Этот вопрос вызвал самые оживленные обсуждения. Нужно было определить количество денег, где их найти и как взять эти деньги под благовидным предлогом. Все прекрасно понимали, что дело не ограничится только пятью-шестью тысячами дукатов. Все знали также, что папа, даже при большей расточительности, всегда сможет добыть денег, ибо у его святейшества была в полном распоряжении особая военная казна, непрерывно пополняемая огромными доходами от продажи квасцов. Право на эти доходы еще при Павле II было предоставлено исключительно святому престолу для ведения войн против турок. Казной этой заведовали главные агенты крестовых походов, любимые кардиналы его святейшества: Эстутевилль, Каландрина и Анжело Капрани. Казна эта не подлежит общей отчетности и хранится у знаменитых банкиров, ныне уже и суверенных государей Флоренции – Лоренцо и Джулиано Медичи.

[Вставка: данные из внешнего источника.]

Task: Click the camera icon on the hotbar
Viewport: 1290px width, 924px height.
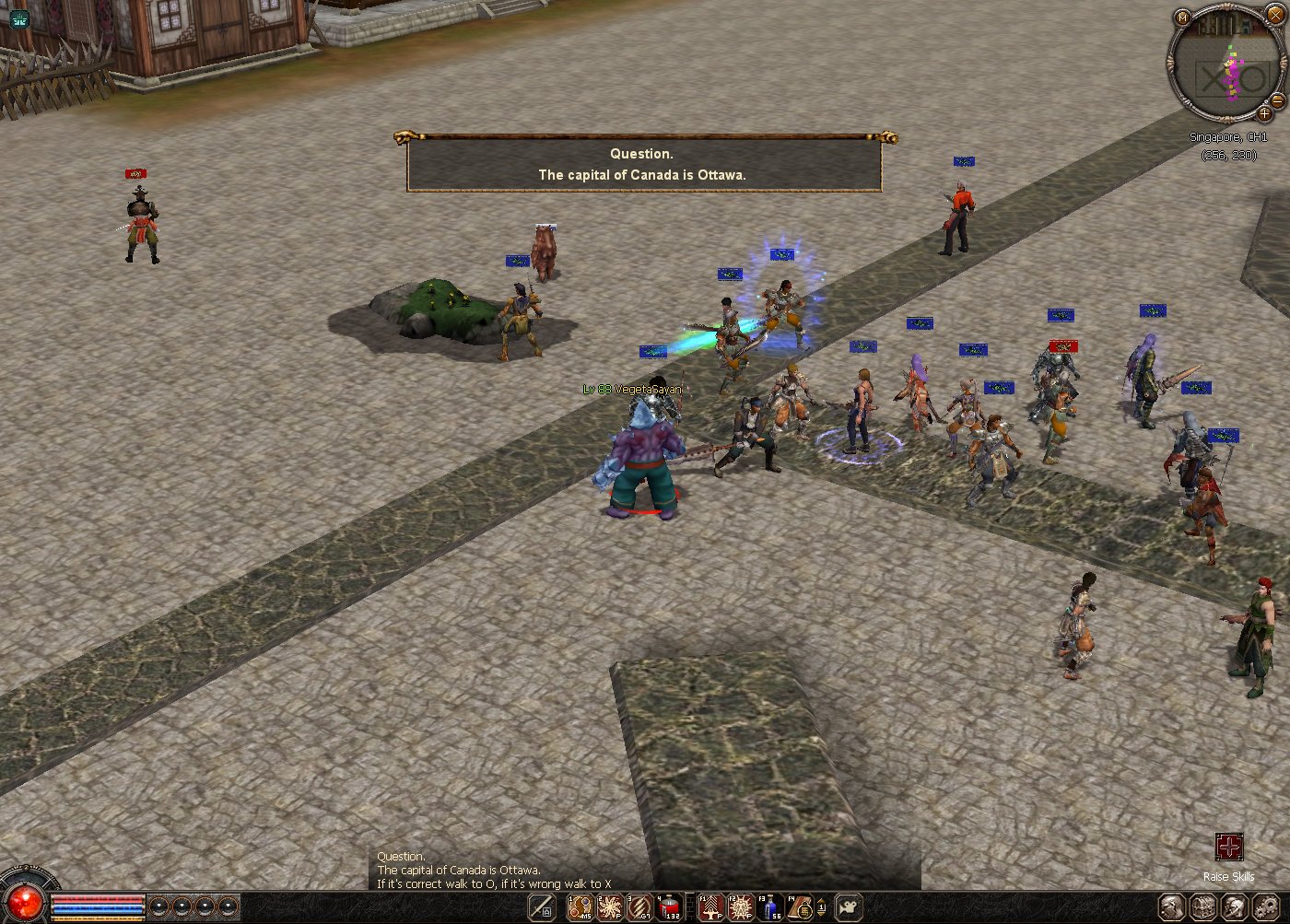Action: (x=848, y=906)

Члены консистории боялись крутого по характеру папы Сикста, но всегда были уверены, что его святейшество, не стесняясь никаким средствами и алчно загребая груды золота, некоторые, не совсем малые крохи этого металла предоставит и своим кардиналм. Под сенью такого могучего дуба, укрепившегося на святом престоле, немало также продавалось и дарилось церковных и светских доходных должностей и творились всякого рода выгодные торговые сделки.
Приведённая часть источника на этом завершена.